2        Cette demande a été présentée dans le cadre d’une assignation en référé de l’Ordre des avocats du barreau de Lyon (France), du Conseil national des barreaux (CNB, France) et du Conseil des barreaux européens (CCBE) ainsi que de l’Ordre des avocats du barreau de Luxembourg, introduite par Me Jean‑Philippe Lahorgue et tendant à ce qu’il soit ordonné à l’Ordre des avocats du barreau de Lyon de lui délivrer, en tant que prestataire de services transfrontaliers, le boîtier de raccordement au réseau privé virtuel des avocats (RPVA) (ci-après le « boîtier RPVA »).

 Le cadre juridique

 Le droit de l’Union

3        L’article 4 de la directive 77/249 dispose :

« 1.      Les activités relatives à la représentation et à la défense d’un client en justice ou devant des autorités publiques sont exercées dans chaque État membre d’accueil dans les conditions prévues pour les avocats établis dans cet État, à l’exclusion de toute condition de résidence ou d’inscription à une organisation professionnelle dans ledit État.

2.      Dans l’exercice de ces activités, l’avocat respecte les règles professionnelles de l’État membre d’accueil, sans préjudice des obligations qui lui incombent dans l’État membre de provenance.

[...]

4        L’article 5 de ladite directive prévoit :

« Pour l’exercice des activités relatives à la représentation et à la défense d’un client en justice, chaque État membre peut imposer aux avocats visés à l’article 1er :

–        d’être introduit auprès du président de la juridiction et, le cas échéant, auprès du bâtonnier compétent dans l’État membre d’accueil selon les règles ou usages locaux ;

–        d’agir de concert soit avec un avocat exerçant auprès de la juridiction saisie et qui serait responsable, s’il y a lieu, à l’égard de cette juridiction soit avec un “avoué” ou “procuratore” exerçant auprès d’elle. »

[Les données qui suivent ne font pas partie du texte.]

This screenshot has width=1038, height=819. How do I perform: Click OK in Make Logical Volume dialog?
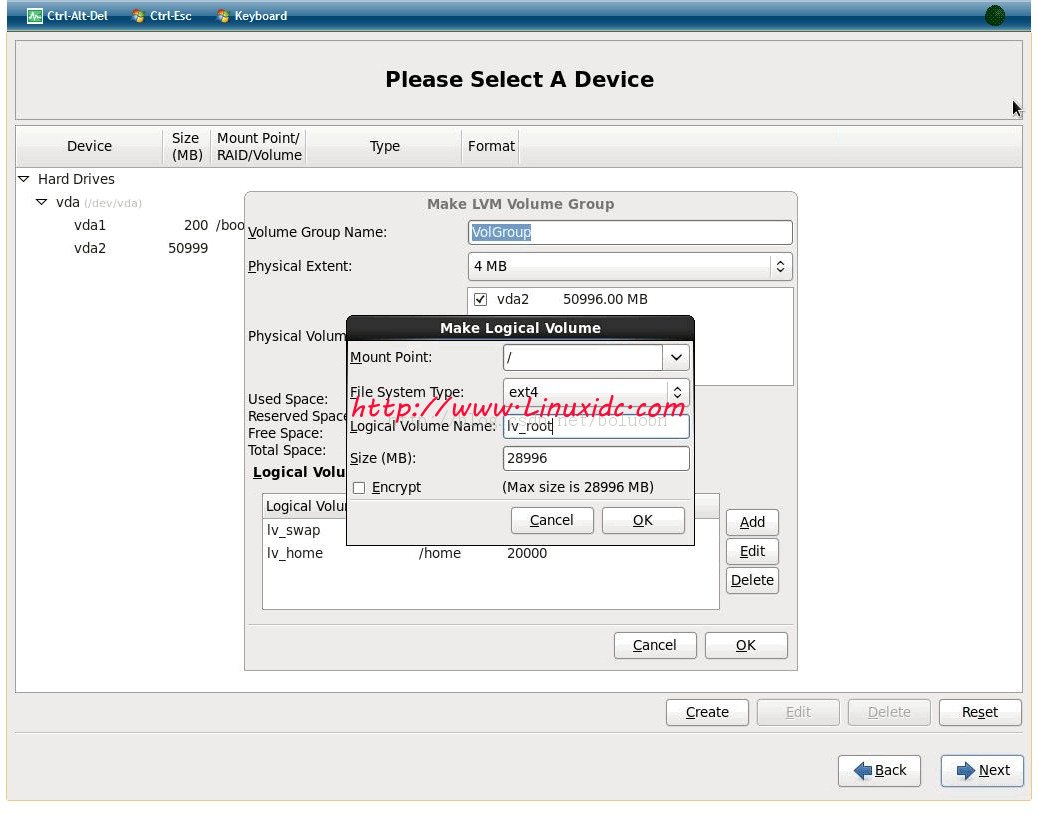click(x=643, y=520)
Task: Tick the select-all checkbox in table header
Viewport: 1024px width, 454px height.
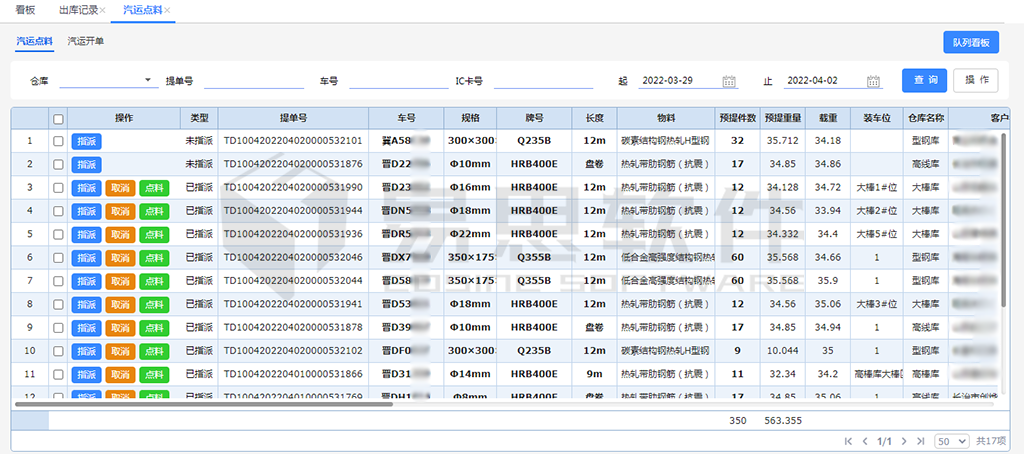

5        Aux termes de l’article 7, paragraphe 1, de la directive 77/249, l’autorité compétente de l’État membre d’accueil peut demander au prestataire de services d’établir sa qualité d’avocat.

 Le droit français

6        S’agissant notamment des avocats ressortissants des États membres de l’Union européenne établis à titre permanent dans l’un de ces États membres, l’article 202‑1 du décret n° 91-1197 du 27 novembre 1991 organisant la profession d’avocat dispose :

« Lorsqu’un [tel] avocat assure la représentation ou la défense d’un client en justice ou devant les autorités publiques, il exerce ses fonctions dans les mêmes conditions qu’un avocat inscrit à un barreau français.

[...]

En matière civile, lorsque la représentation est obligatoire devant le tribunal de grande instance, il ne peut se constituer qu’après avoir élu domicile auprès d’un avocat établi près le tribunal saisi et auquel les actes de la procédure sont valablement notifiés. [...] »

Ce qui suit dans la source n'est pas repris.